Screenshot and document pointing records
--- Start ---
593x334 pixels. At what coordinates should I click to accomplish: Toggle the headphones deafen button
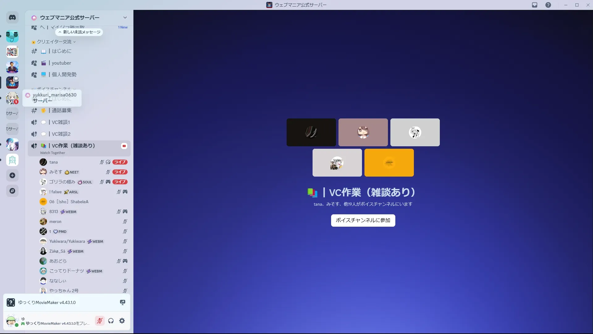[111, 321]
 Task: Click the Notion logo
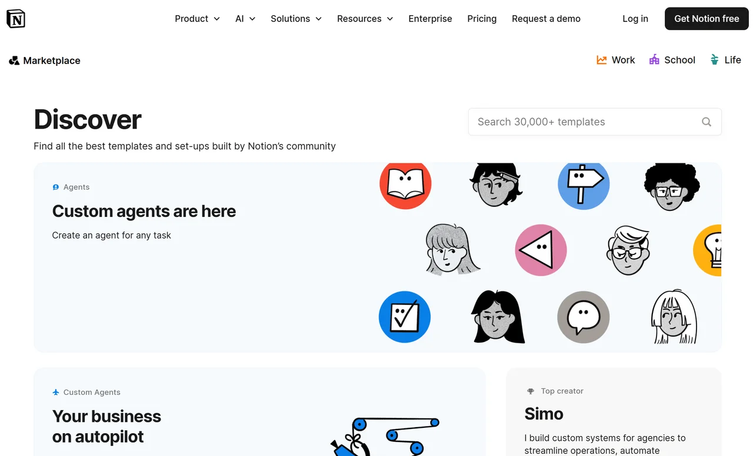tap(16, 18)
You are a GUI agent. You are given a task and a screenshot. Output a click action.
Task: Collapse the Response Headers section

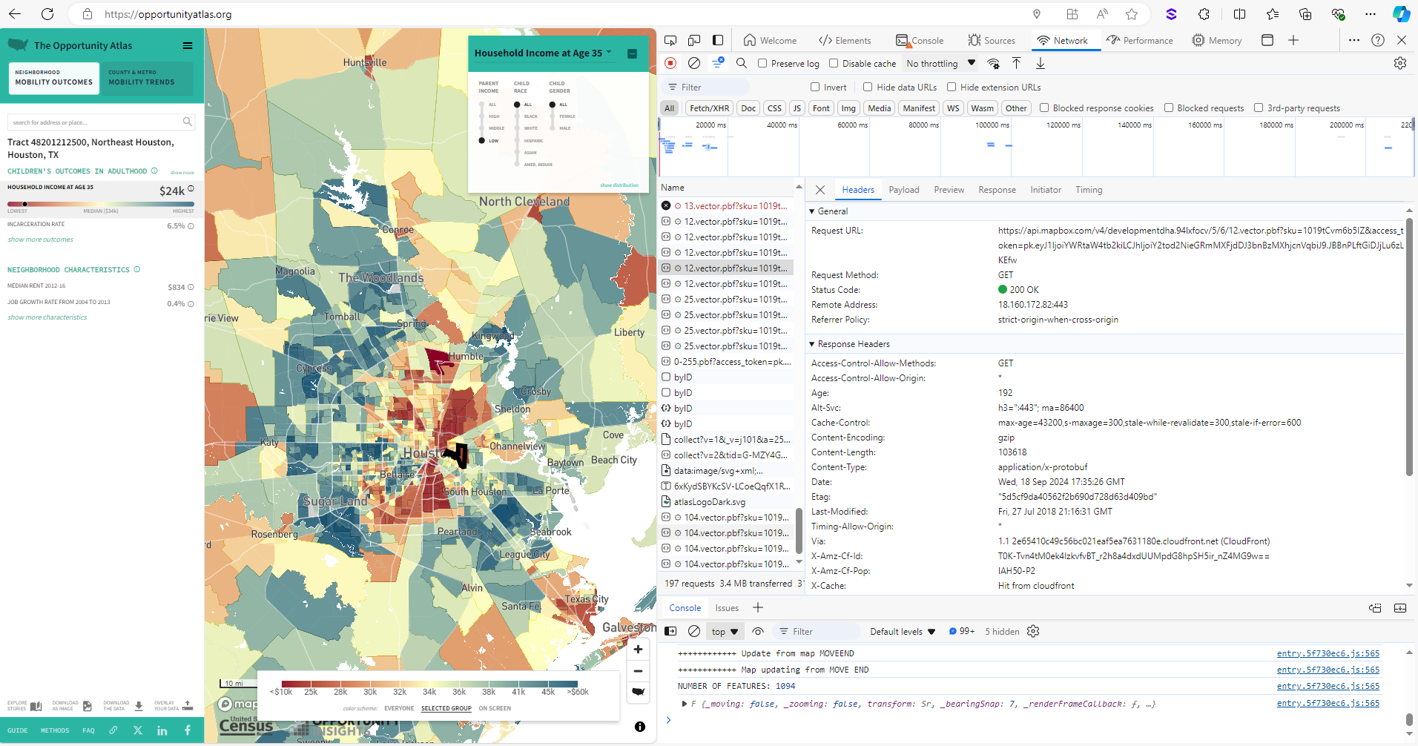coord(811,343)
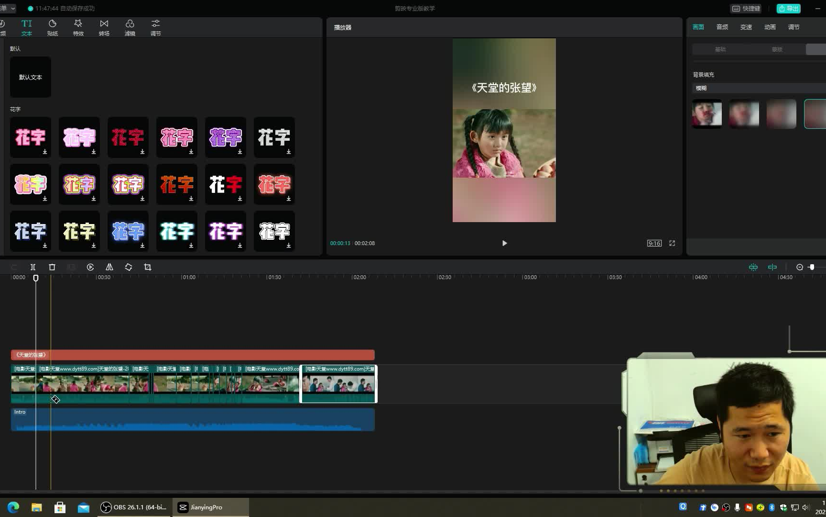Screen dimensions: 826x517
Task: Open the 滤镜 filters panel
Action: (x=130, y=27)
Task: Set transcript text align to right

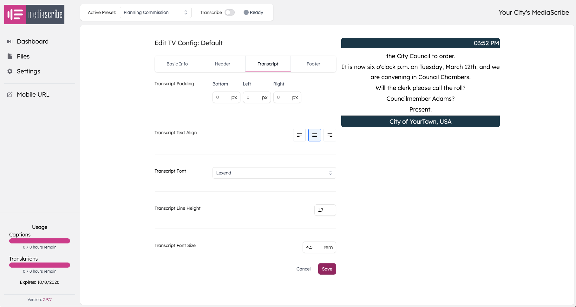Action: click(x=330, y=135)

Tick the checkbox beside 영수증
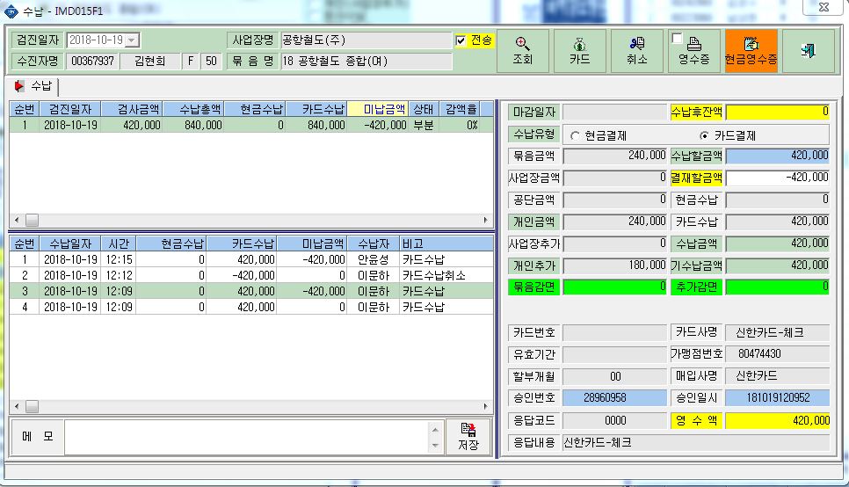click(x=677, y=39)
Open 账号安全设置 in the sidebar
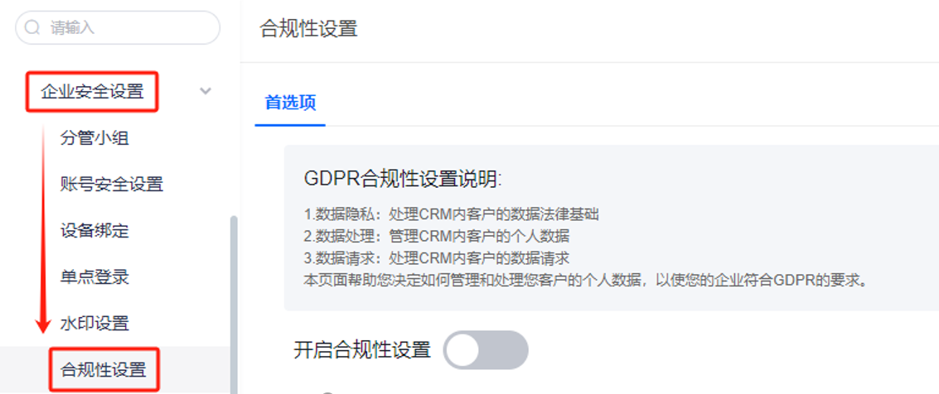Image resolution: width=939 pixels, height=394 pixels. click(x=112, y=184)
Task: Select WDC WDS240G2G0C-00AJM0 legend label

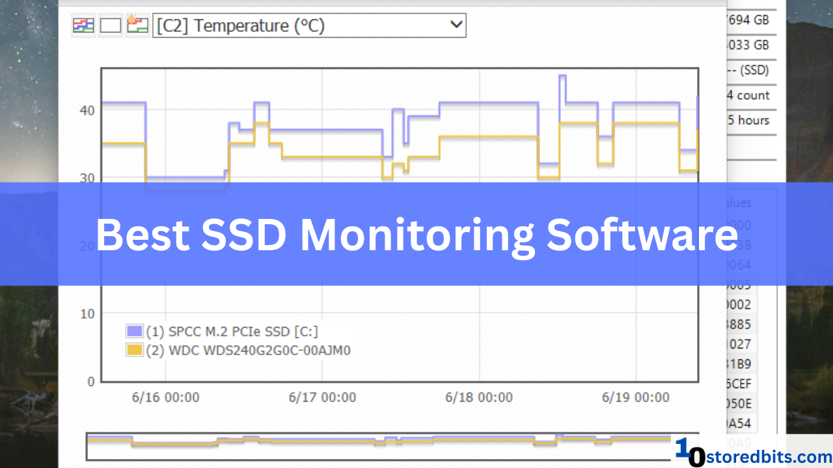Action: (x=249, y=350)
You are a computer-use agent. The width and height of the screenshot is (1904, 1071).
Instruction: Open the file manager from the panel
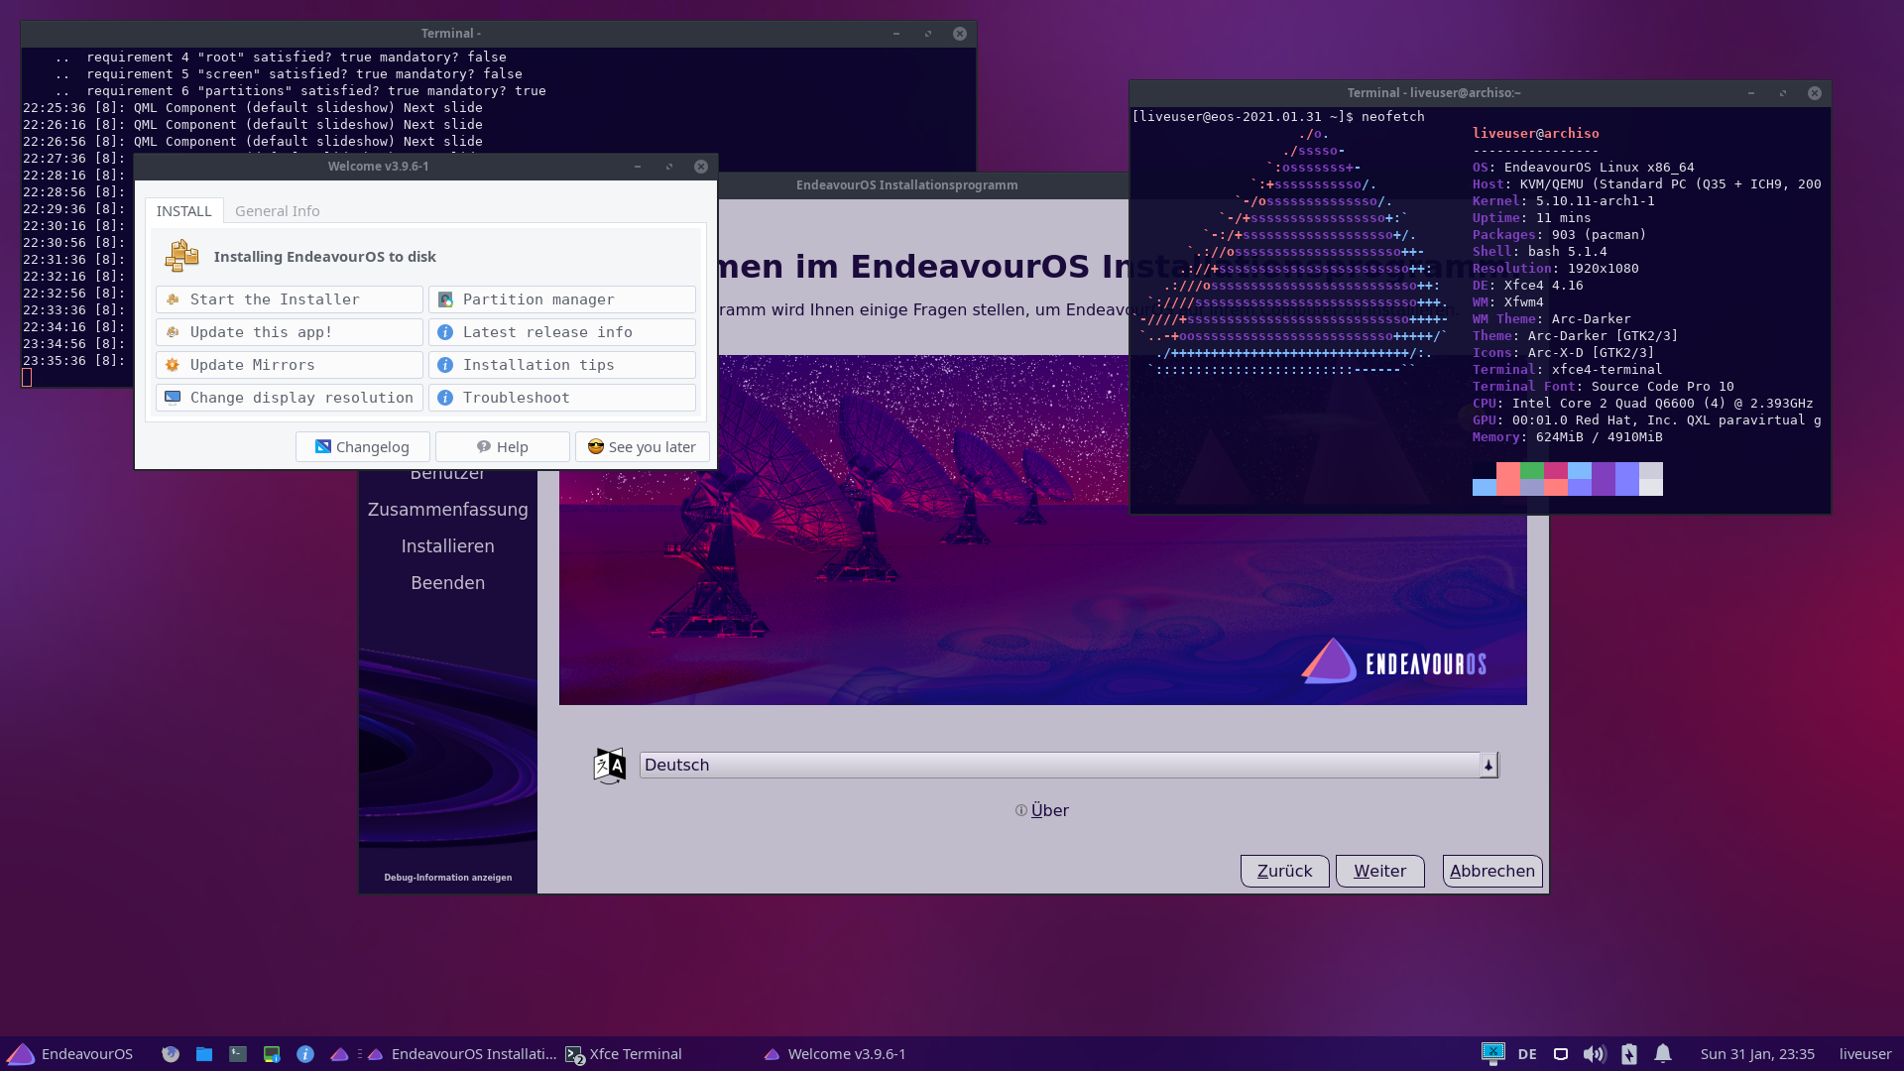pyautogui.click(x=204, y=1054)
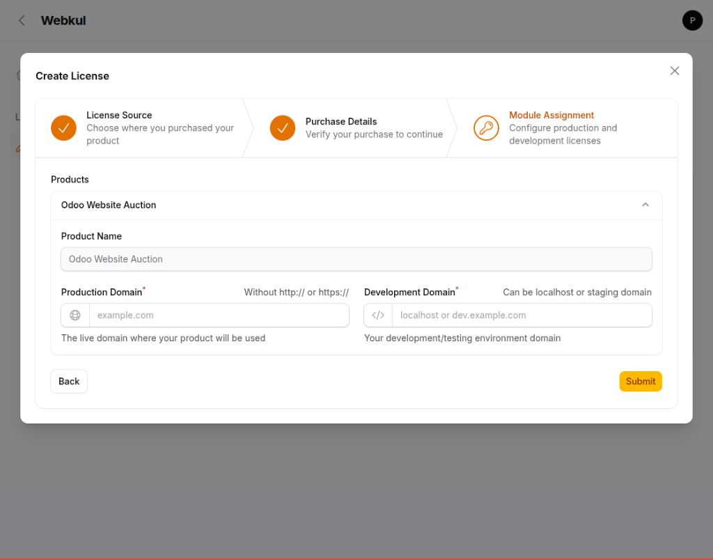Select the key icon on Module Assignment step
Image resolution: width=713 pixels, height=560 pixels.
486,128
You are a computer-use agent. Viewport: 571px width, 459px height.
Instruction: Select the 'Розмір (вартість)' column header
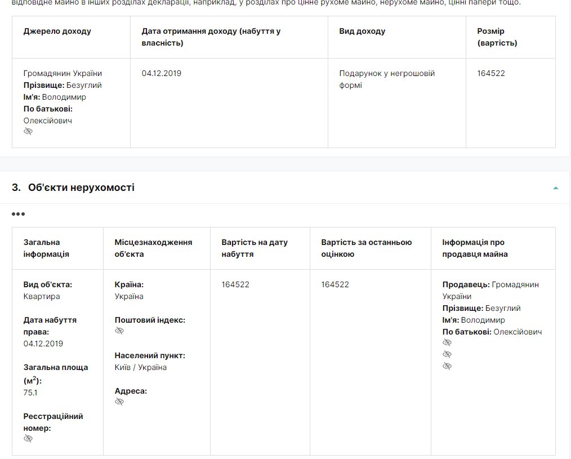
--- End ---
Update the records so that "Instruction" becomes "Command" everywhere and nothing else changes. Leave the pictures out.

Output for this exercise -
593x334 pixels. At what coordinates should I click to accomplish: Toggle the headphones deafen button
[111, 321]
 Task: Click the Notion logo
tap(16, 18)
You are a GUI agent. You are given a task and a screenshot. Output a click action.
Task: Collapse the Response Headers section

coord(811,343)
Screen dimensions: 826x517
Task: Open the 滤镜 filters panel
Action: (x=130, y=27)
Task: Set transcript text align to right

Action: click(x=330, y=135)

Tick the checkbox beside 영수증
click(x=677, y=39)
Open 账号安全设置 in the sidebar
Image resolution: width=939 pixels, height=394 pixels. click(x=112, y=184)
Task: Select WDC WDS240G2G0C-00AJM0 legend label

Action: (x=249, y=350)
You are a computer-use agent. The width and height of the screenshot is (1904, 1071).
Command: Open the file manager from the panel
pyautogui.click(x=204, y=1054)
Select the key icon on Module Assignment step
Image resolution: width=713 pixels, height=560 pixels.
486,128
You are a computer-use agent. Viewport: 571px width, 459px height.
Command: Select the 'Розмір (вартість)' column header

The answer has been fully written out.